### About this exercise
The entries below contain pictures. Retype everything except those pictures, exactly as given.

### Recorded information

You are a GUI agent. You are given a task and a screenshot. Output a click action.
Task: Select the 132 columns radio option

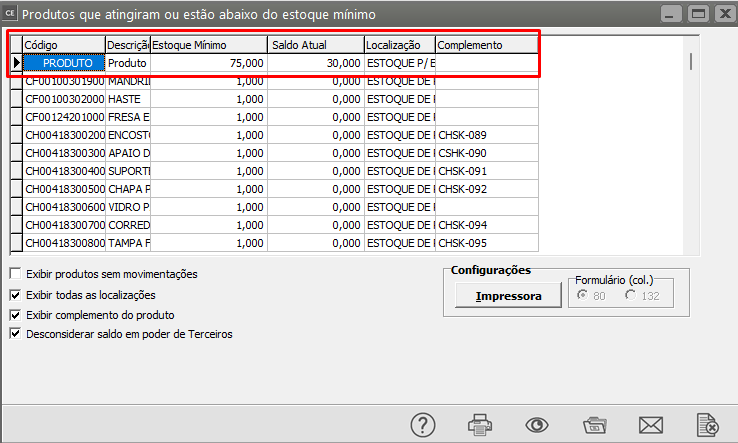pyautogui.click(x=630, y=295)

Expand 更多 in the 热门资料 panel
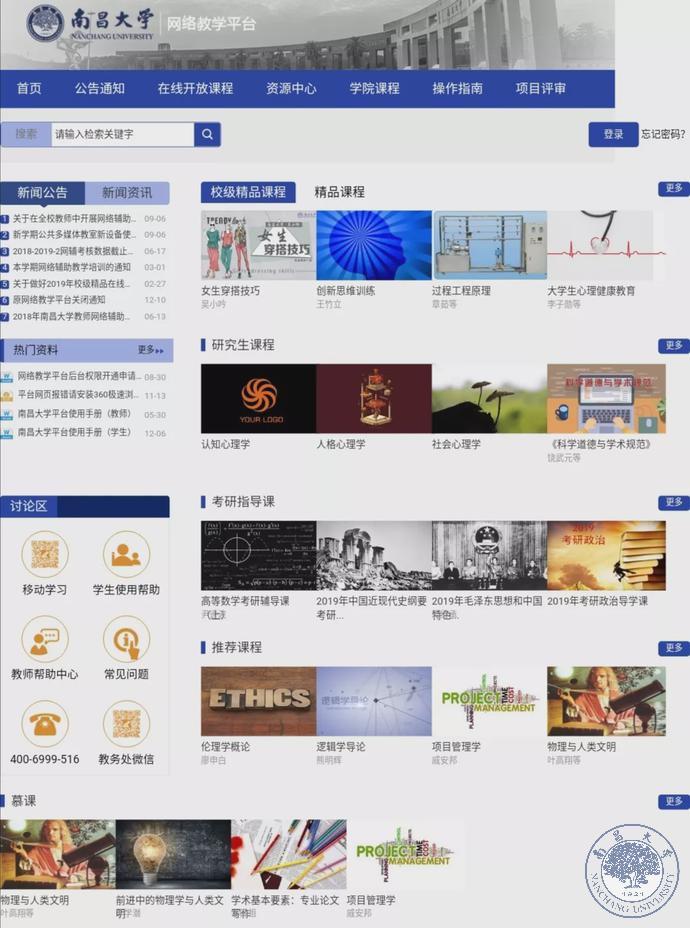point(150,350)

### Exercise solution
You are a GUI agent. You are given a task and a screenshot. Output a click action.
Task: Select the 132 columns radio option

pyautogui.click(x=630, y=295)

Expand 更多 in the 热门资料 panel
point(150,350)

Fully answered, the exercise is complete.